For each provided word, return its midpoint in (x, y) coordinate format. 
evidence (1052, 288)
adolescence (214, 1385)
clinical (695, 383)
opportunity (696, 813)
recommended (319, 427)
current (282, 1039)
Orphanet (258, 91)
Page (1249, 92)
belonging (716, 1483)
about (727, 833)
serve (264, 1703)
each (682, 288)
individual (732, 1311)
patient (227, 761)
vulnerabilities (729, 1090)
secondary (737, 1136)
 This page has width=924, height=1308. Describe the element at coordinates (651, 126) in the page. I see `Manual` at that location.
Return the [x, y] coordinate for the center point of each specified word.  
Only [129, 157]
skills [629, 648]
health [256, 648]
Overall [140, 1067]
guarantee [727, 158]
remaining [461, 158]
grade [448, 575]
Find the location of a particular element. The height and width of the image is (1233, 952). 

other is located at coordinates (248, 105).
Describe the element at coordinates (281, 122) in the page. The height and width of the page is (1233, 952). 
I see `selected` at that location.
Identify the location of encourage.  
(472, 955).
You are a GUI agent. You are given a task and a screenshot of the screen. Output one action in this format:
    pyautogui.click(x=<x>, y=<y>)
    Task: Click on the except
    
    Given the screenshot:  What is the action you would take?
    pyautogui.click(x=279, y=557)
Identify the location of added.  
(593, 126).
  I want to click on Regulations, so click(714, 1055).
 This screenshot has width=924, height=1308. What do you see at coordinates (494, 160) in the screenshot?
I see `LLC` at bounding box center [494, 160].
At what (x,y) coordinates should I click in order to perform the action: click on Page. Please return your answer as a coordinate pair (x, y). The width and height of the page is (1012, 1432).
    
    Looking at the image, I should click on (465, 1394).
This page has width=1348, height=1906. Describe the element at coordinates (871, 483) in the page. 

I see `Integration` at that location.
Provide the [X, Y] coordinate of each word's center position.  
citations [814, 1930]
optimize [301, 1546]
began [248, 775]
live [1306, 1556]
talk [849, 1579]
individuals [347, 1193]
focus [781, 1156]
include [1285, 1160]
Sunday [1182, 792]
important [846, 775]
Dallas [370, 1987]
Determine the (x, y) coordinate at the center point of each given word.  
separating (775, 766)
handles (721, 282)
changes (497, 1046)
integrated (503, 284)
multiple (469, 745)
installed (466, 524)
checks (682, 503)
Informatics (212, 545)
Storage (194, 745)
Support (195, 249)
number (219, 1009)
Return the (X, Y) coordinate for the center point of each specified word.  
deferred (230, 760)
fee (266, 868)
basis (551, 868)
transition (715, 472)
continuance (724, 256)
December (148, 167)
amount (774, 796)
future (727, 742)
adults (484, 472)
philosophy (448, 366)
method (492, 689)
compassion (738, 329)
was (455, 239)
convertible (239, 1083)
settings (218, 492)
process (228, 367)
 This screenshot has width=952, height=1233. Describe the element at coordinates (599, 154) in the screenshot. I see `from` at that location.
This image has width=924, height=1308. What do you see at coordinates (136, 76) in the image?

## REQUIREMENTS
Copy the records above word for word, keeping every line as it is.

## TASK OUTPUT
For each provided word, return its midpoint in (x, y) coordinate format. 
evidence (1052, 288)
adolescence (214, 1385)
clinical (695, 383)
opportunity (696, 813)
recommended (319, 427)
current (282, 1039)
Orphanet (258, 91)
Page (1249, 92)
belonging (716, 1483)
about (727, 833)
serve (264, 1703)
each (682, 288)
individual (732, 1311)
patient (227, 761)
vulnerabilities (729, 1090)
secondary (737, 1136)
 This page has width=924, height=1308. Describe the element at coordinates (651, 126) in the page. I see `Manual` at that location.
Return the [x, y] coordinate for the center point of each specified word.  
Only [129, 157]
skills [629, 648]
health [256, 648]
Overall [140, 1067]
guarantee [727, 158]
remaining [461, 158]
grade [448, 575]
Find the location of a particular element. The height and width of the image is (1233, 952). 

other is located at coordinates (248, 105).
Describe the element at coordinates (281, 122) in the page. The height and width of the page is (1233, 952). 
I see `selected` at that location.
Identify the location of encourage.  
(472, 955).
You are a GUI agent. You are given a task and a screenshot of the screen. Output one action in this format:
    pyautogui.click(x=<x>, y=<y>)
    Task: Click on the except
    
    Given the screenshot:  What is the action you would take?
    pyautogui.click(x=279, y=557)
Identify the location of added.  
(593, 126).
  I want to click on Regulations, so click(714, 1055).
 This screenshot has width=924, height=1308. What do you see at coordinates (494, 160) in the screenshot?
I see `LLC` at bounding box center [494, 160].
At what (x,y) coordinates should I click in order to perform the action: click on Page. Please return your answer as a coordinate pair (x, y). The width and height of the page is (1012, 1432).
    
    Looking at the image, I should click on (465, 1394).
This page has width=1348, height=1906. Describe the element at coordinates (871, 483) in the page. 

I see `Integration` at that location.
Provide the [X, Y] coordinate of each word's center position.  
citations [814, 1930]
optimize [301, 1546]
began [248, 775]
live [1306, 1556]
talk [849, 1579]
individuals [347, 1193]
focus [781, 1156]
include [1285, 1160]
Sunday [1182, 792]
important [846, 775]
Dallas [370, 1987]
Determine the (x, y) coordinate at the center point of each given word.  
separating (775, 766)
handles (721, 282)
changes (497, 1046)
integrated (503, 284)
multiple (469, 745)
installed (466, 524)
checks (682, 503)
Informatics (212, 545)
Storage (194, 745)
Support (195, 249)
number (219, 1009)
Return the (X, Y) coordinate for the center point of each specified word.  
deferred (230, 760)
fee (266, 868)
basis (551, 868)
transition (715, 472)
continuance (724, 256)
December (148, 167)
amount (774, 796)
future (727, 742)
adults (484, 472)
philosophy (448, 366)
method (492, 689)
compassion (738, 329)
was (455, 239)
convertible (239, 1083)
settings (218, 492)
process (228, 367)
 This screenshot has width=952, height=1233. Describe the element at coordinates (599, 154) in the screenshot. I see `from` at that location.
This image has width=924, height=1308. What do you see at coordinates (136, 76) in the image?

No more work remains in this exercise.